Zobacz temat - [R220 2,0SD 98r] Utrata mocy, auto mułowate
 
Forum Klubu ROVERki.pl

Rover serii 200/25, MG ZR i Streetwise - [R220 2,0SD 98r] Utrata mocy, auto mułowate

zywy30 - Nie Paź 19, 2008 13:34
Temat postu: [R220 2,0SD 98r] Utrata mocy, auto mułowate
Witam
Macie może jakieś pomysły co może byc przyczyną, gdy auto jedzie jakby było maksymalnie obciążone. Przy wyprzedzaniu nie ma tej pewności, że auto się wyprzedzi, brakuje mu mocy. Wymieniałem niedawno filtr paliwa, filtr oleju i olej. Dodatkowo świeci się kontrolka check engine, byłem na skasowanie błędu, nie skasowali go gdyż nic nie wykrył komputer testujący.
Co proponujecie prześledzic. Jedynie co elektryk stwierdził to, że zawiesza się ponoc zawór sterujący turbiną, ale nie mam tej pewności, gdyż czytam fora i pisze, że najczęstsza przyczyna to przepływomierz, ale ie wiem gdzie tego szukac w aucie, jakby ktoś miał zdjęcia co po kolei szukac, będę bardzo wdzięczny. Jakie orientacyjnie mogą byc koszta naprawy. I czy zna ktoś jakieś sklepy z częściami do Rovera 220SD, oraz zakłady co umieją naprawic to auto w regionie śląskim a dokładniej zagłębie ślasko dąbrowskie.

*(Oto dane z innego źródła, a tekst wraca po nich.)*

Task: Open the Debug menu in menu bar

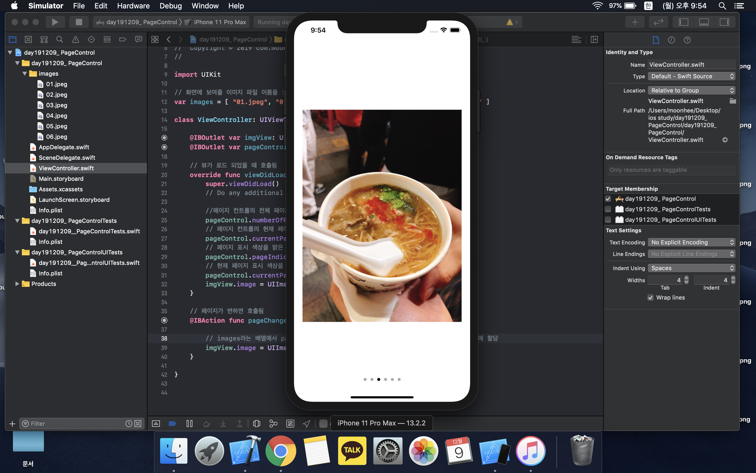Action: [171, 6]
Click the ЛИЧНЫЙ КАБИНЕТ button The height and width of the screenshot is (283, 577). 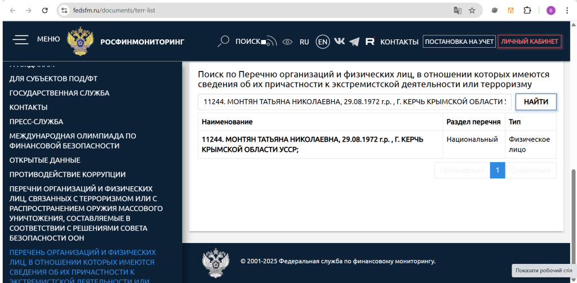529,42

NEOSSS - Nie Paź 19, 2008 15:25

zywy30, odepnij przeplywke i sprawdz roznice
memphisto - Nie Paź 19, 2008 15:42

co to jest przepływka ? w benzyniakach też jest?
sTERYD - Nie Paź 19, 2008 15:43

tylko w turbodoładowanych :cool:
memphisto - Nie Paź 19, 2008 15:44

sTERYD, a kiedyś pisałeś w moim temacie o weżykach podcisnienia, z kąd je zdobyć? bo mi 1 wygląda nie halo :D
zywy30 - Nie Paź 19, 2008 18:03

Odpiąłem przepływomierz, tak jak większośc uważała i auto dostało mocy, czuc było w czasie jazdy i miało wyraźny zryw na wyprzedzaniu, czy jest możliwe by osiągało nawet do 4tys obrotów, bo przed wypięciem wtyczki od przepływomierza max. miałem 2800-3000obrtów na maksymalnej prędkości 140-150km/h. Mierzyłem czas z wpięta wtyczką do przepływomierza to 21s/100km a jak wypiąłem wtyczkę od przepływomierza to w 12s osiągnąłem 100km/h i auto osiągało nawet do 4 tys obrotów czy to normalne. Skala bezpieczna obrotów sięga blisko 4500-4800 obrotów. Czy bezpieczne jest jazda bez tego przepływomierza przynajmniej do miesiąca czasu zanim kupię nowy. Czy jak kupię nowy oryginalny przepływomierz to auto będzie się tak zachowywało jak z wypiętą wtyczką od przepływomierza?
Brt - Nie Paź 19, 2008 19:21

spokojnie możesz jeździć bez przepływki nic autu nie będzie, także osiąganie obrotów czerwonego pola nic silnikowi nie zrobi, aczkolwiek w dieslu nie ma akiej potrzeby ;)
zywy30 napisał/a:
Czy jak kupię nowy oryginalny przepływomierz to auto będzie się tak zachowywało jak z wypiętą wtyczką od przepływomierza?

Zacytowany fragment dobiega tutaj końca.